No hands o’clock

The hands have been taken off one of the clock faces on the Royal Liver Building for the first time since they were installed. The hands of the south-facing clock were taken off in October last year with the clock having been stopped earlier because it was losing time. I was recently visiting the Museum of Liverpool and took some photos of the strange sight of the clock without hands.

Workmen had abseiled down the famous clock to take off the minute hand and then they returned to take away the hour hand the following day. The mechanism behind has also been stripped back as there appears to be some issues with the bearings and the owners of the building didn’t want it to get worse.

These particular hands have never been taken off since they were put up 100 years ago. The hands and the clock mechanism have been taken to a specialist clock repair firm in the Cumbria.

The Royal Liver Building was bought for £48m in February 2017 by international property group Corestate which includes Farhad Moshiri majority shareholder of Everton FC. The company have ambitious plans to upgrade the building which provides prime office space in the city.

The Cumbria Clock Company says it is quite a challenge to repair Liverpool’s iconic Royal Liver Building clock. The clock faces are the largest in the UK and the minute hand alone is 14ft (4m) long. Both hands weigh 5 hundred weights (0.25 of a metric tonne) The clock is being repaired at their base in Dacre near Penrith.

The two clock towers form the high point of the Liver building, taking it to over 300 feet in height. The four clocks have a diameter of seven and a half metres and this made them the largest clock faces in the country, being larger than those on Big Ben in London, which are only 6.9 metres. Their size enabled sailors on the River Mersey to see what time it was as they entered port.
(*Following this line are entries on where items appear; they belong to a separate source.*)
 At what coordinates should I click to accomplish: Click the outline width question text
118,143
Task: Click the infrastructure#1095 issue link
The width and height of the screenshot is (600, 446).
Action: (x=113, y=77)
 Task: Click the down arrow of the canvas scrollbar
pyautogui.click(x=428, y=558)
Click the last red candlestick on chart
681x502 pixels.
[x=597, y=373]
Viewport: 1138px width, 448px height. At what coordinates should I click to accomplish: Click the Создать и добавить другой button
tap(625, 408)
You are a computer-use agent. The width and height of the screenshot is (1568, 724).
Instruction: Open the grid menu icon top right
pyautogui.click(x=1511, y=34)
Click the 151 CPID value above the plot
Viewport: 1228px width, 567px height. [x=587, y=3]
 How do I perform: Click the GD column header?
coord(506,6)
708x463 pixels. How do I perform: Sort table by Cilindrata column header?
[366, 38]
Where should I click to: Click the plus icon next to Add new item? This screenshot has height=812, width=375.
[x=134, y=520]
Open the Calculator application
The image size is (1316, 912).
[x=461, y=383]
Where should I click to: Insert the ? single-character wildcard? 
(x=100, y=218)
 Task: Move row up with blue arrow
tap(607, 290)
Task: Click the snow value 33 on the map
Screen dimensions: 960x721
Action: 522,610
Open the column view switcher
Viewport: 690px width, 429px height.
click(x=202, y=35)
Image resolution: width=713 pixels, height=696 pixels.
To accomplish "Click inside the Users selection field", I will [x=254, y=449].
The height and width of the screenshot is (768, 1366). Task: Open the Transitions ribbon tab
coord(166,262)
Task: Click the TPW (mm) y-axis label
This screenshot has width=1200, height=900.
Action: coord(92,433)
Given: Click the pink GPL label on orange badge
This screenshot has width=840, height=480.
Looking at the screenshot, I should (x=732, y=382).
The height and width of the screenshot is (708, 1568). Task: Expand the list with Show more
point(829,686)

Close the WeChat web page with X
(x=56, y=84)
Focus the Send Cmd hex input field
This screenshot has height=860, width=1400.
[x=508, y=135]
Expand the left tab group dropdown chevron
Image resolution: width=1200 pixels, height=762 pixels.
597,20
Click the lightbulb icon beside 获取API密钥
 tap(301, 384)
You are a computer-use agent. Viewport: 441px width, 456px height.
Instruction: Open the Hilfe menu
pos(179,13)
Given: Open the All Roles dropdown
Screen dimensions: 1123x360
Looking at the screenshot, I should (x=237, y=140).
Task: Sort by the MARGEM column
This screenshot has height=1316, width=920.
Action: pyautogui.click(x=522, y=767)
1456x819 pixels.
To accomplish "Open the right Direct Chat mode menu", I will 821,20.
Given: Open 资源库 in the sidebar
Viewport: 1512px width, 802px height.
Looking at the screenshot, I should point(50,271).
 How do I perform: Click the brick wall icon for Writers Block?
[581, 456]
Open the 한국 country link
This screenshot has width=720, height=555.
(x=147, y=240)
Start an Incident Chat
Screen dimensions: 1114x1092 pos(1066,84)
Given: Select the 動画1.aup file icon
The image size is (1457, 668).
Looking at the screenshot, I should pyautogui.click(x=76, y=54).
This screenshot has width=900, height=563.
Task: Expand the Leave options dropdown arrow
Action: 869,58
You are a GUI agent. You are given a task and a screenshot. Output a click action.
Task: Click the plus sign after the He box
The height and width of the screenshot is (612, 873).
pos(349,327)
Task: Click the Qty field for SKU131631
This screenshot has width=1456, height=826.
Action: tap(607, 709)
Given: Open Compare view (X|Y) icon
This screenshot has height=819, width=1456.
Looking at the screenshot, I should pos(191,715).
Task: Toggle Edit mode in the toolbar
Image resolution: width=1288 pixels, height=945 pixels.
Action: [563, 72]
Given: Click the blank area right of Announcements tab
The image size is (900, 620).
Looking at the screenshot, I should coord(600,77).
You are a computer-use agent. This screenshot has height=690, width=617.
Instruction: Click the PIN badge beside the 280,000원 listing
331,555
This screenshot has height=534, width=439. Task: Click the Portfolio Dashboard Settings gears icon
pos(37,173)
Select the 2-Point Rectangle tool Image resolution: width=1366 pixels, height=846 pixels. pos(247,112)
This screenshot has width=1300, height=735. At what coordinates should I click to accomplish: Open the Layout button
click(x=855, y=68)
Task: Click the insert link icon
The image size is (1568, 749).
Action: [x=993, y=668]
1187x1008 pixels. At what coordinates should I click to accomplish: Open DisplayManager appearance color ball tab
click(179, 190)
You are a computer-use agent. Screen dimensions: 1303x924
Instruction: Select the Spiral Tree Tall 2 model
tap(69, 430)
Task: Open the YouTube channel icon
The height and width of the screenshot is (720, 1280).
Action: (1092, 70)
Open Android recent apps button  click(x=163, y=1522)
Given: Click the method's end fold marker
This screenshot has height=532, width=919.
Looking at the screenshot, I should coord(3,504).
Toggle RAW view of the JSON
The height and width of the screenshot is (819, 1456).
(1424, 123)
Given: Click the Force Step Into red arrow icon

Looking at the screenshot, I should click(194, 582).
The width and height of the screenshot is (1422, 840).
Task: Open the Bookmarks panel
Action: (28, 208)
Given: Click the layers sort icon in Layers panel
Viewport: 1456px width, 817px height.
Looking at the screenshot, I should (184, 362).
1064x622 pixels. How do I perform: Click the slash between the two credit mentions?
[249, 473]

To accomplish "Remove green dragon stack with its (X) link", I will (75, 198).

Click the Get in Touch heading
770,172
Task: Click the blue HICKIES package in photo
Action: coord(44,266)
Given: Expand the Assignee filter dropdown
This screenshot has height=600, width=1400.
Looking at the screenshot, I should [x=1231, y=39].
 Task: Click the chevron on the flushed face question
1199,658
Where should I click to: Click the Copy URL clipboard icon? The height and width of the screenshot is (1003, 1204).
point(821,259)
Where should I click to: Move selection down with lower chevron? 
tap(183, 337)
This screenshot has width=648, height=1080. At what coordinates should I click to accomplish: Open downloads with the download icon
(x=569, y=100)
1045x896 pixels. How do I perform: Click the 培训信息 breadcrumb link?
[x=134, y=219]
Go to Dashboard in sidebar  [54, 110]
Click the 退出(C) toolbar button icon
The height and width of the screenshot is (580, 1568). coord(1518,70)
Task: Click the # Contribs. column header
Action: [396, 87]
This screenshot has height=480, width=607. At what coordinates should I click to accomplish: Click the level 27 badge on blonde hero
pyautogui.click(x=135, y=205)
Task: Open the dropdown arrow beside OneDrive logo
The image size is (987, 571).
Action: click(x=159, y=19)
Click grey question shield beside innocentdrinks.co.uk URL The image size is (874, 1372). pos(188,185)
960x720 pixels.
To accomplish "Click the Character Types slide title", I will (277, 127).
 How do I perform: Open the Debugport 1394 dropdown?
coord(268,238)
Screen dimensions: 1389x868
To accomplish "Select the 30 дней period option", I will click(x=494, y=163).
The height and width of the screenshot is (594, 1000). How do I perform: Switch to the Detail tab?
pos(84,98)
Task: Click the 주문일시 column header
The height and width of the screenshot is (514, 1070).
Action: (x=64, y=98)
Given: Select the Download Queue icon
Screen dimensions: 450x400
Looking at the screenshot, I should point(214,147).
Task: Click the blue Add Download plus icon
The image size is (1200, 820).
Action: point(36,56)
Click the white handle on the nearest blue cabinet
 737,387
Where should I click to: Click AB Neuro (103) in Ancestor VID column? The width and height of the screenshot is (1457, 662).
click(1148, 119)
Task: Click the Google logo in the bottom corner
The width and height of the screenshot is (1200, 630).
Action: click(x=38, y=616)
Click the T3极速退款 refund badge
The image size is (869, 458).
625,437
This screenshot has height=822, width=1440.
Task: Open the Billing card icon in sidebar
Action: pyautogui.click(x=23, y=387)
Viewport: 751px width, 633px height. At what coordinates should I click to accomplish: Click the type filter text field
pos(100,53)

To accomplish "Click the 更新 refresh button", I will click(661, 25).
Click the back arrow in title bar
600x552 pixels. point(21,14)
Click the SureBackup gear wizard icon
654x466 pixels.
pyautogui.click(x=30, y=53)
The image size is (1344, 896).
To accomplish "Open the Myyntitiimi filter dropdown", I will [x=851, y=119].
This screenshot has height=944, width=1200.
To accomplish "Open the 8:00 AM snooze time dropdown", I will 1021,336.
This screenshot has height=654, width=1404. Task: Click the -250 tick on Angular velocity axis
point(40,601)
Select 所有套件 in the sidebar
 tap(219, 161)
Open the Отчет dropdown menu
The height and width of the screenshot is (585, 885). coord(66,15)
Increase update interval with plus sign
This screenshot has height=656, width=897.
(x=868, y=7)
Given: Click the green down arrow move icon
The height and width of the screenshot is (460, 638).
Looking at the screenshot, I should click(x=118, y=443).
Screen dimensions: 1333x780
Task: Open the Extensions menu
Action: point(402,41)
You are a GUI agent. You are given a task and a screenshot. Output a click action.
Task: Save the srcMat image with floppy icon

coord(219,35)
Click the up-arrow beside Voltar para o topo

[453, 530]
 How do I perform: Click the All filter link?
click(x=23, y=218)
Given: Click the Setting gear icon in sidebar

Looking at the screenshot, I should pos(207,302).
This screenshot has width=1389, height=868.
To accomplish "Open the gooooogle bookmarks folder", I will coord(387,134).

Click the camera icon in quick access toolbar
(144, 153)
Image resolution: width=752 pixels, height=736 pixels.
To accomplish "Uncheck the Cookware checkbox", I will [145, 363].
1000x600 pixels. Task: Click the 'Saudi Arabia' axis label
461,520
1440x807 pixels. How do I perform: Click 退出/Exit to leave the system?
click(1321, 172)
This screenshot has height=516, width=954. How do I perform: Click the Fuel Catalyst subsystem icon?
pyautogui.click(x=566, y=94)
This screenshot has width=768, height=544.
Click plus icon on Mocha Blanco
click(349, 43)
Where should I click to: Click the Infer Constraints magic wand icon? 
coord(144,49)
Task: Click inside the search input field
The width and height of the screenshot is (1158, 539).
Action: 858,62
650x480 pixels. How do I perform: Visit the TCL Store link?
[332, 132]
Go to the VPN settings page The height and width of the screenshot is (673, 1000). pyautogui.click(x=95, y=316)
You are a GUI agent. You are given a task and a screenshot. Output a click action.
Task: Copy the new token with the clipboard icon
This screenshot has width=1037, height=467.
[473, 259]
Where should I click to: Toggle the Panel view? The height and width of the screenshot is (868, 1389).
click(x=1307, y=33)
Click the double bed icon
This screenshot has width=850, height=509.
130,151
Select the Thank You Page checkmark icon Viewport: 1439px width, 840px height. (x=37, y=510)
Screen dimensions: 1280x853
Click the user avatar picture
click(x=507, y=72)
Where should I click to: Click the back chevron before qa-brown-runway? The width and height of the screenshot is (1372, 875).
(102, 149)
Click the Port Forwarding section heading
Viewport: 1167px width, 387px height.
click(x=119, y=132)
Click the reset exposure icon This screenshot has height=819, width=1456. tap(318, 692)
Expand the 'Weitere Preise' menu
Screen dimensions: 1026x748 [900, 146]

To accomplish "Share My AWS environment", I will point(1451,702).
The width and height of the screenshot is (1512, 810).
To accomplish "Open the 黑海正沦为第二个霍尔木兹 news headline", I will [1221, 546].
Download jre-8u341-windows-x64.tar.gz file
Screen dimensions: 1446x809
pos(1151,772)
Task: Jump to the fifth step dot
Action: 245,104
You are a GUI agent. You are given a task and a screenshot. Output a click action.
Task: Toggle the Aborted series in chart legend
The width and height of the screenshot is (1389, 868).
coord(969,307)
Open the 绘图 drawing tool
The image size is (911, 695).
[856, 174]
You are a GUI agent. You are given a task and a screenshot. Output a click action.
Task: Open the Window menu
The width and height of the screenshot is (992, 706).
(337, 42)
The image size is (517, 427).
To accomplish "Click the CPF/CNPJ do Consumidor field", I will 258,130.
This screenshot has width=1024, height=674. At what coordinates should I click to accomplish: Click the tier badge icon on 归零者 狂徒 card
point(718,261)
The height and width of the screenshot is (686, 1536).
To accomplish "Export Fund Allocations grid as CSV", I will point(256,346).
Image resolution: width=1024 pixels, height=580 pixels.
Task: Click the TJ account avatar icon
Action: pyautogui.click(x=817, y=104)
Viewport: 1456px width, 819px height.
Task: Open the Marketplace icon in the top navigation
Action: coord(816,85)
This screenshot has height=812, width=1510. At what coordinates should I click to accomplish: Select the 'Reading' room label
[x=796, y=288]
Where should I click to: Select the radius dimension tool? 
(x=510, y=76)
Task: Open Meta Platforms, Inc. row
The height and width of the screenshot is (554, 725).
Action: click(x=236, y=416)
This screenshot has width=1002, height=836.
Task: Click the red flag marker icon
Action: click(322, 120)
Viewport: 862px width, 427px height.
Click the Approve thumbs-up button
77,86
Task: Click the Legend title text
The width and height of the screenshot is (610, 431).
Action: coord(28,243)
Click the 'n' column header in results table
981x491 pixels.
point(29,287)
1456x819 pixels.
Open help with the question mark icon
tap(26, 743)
The original clocks were made by Gent & Co of Leicester, the faces of which are made up of separate 27 sections. The clocks were started on 22nd June 1911 at 1.40pm, the precise time George V was crowned. The clocks are electrically powered and are controlled electronically from the Greenwich Observatory. The building was opened officially on 19th July 1911 by Lord Sheffield. Electric chimes were added to the clocks in 1953 in memory of Royal Liver staff who had been killed in the two world wars.